If Wild Mood Swings does sound like anything, it sounds like people enjoying themselves. Smith, especially, is having a riot, turning himself into the victim of a fan's obsessions on Strange Attraction (A true story, he confirms), experimenting with singing voices other than his patent wracked whine and, oddly, for a long and happily married man, tearing holes in the idea of monogamy. "This is a Lie is the first song that Mary ever asked me seriously about, says Smith, before continuing slowly, terrified of appearing pompous. The presumption that everything I write is equally heartfelt is one that shouldn't be made. On albums two, three and four, and to a lesser extent, Disintegration, everything I wrote was an expression of extreme emotion. I used to think that if a song wasn't wrenched screaming from the inside then it wasn't valid, but now I think the only way that I can develop as a songwriter is by entertaining people. I can approach a subject from a point of view that I wouldn't necessarily hold. That's part of the fun, having developed over the years a persona that allows me to get away from things. At the suggestion that it might also be a part of growing up, or growing old, he flinches, smiles and shrugs. I think in the past I've really packed things in, perhaps with an unspoken fear of death, but it's a weird paradox because the more you pack in the more you do, and the more likely you are to cop it. But at the end of it all, you're still here, and there is a real temptation to sit back, rather than raging against the dying of the light. I do feel really comfortable at home, but I want to remain on edge, so I feel slightly guilty about it. I don't have to do anything, which is wonderful, it's all I've ever wanted, but it can be incredibly frightening."

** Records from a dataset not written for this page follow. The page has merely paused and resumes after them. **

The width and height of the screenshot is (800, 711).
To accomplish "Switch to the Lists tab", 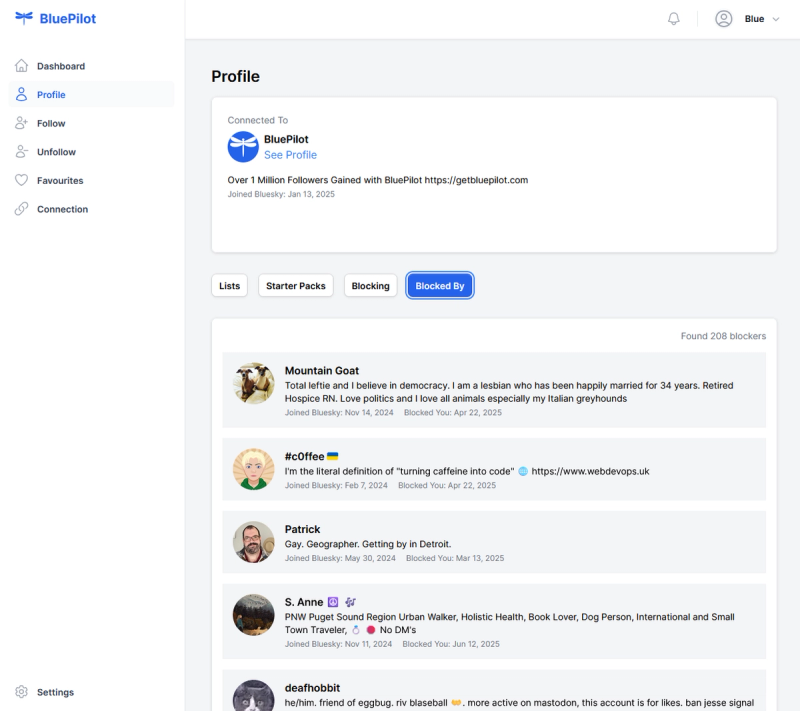I will pos(230,286).
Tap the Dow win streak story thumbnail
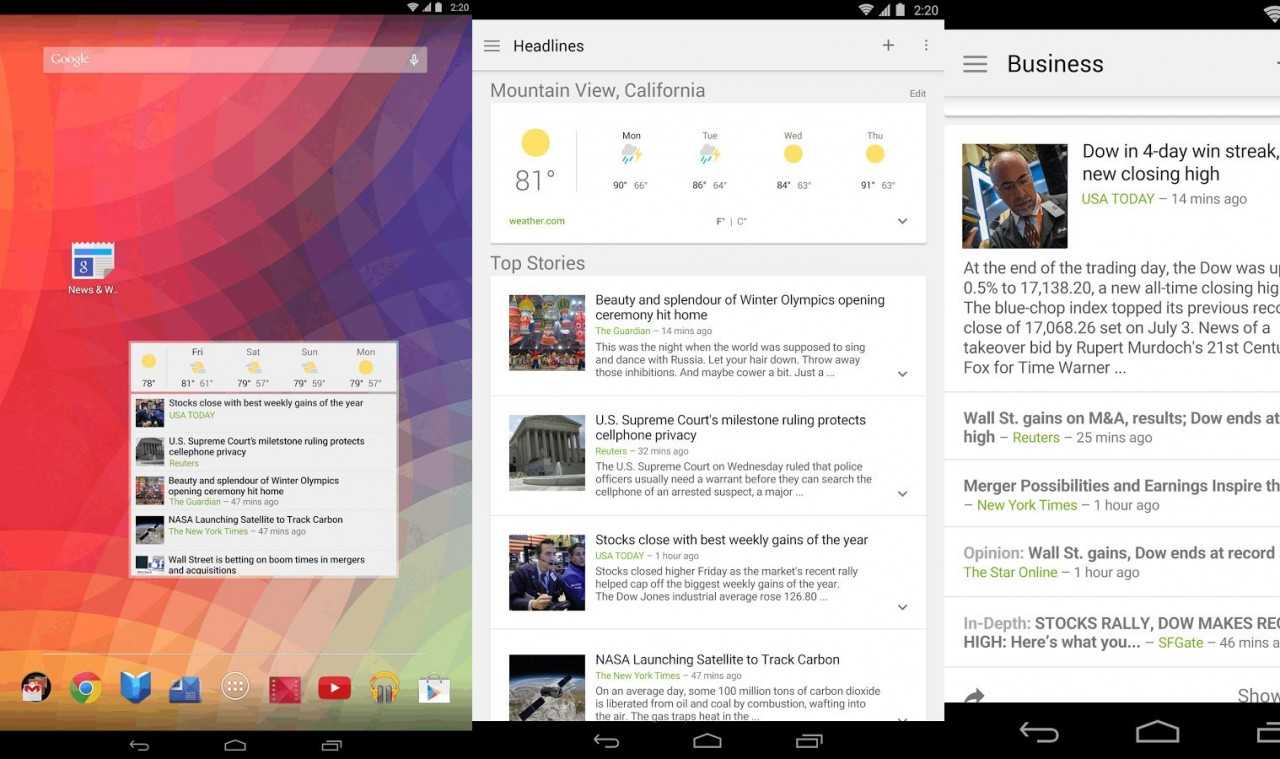 tap(1014, 195)
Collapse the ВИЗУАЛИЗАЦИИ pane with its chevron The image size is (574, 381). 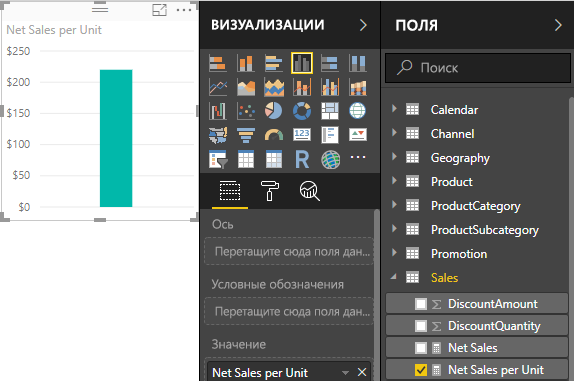tap(363, 25)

It's intimidating, limitless opportunity.

But part of it is also growing up, and maturing, I'm much less uptight about everything to do with me, really, but also angrier about things that are going on in the world and social issues. However, there's no chance he'll sing about them : The Cure quietly support worthy causes, Smith says. I like the idea of The Cure being a pop group, because I don't want to be a serious artist. One day, I might turn into one and do something that is a testament to my life. What I do with The Cure is sometimes brilliant, and a lot of it is average; it's not earth-shattering and I have no illusions that it is. I don't think you can be a serious artist in a pop group, and I don't want to be one because I don't feel I need that kind of respect.

And with that, Robert Smith gets up to put on his make-up before wandering off in his blue ruffled shirt to perform The 13th, a song about a stripper, accompanied by a brass section and a leopard skin clad backing singer. Willie Nelson looks on, bemused, from the other side of the studio.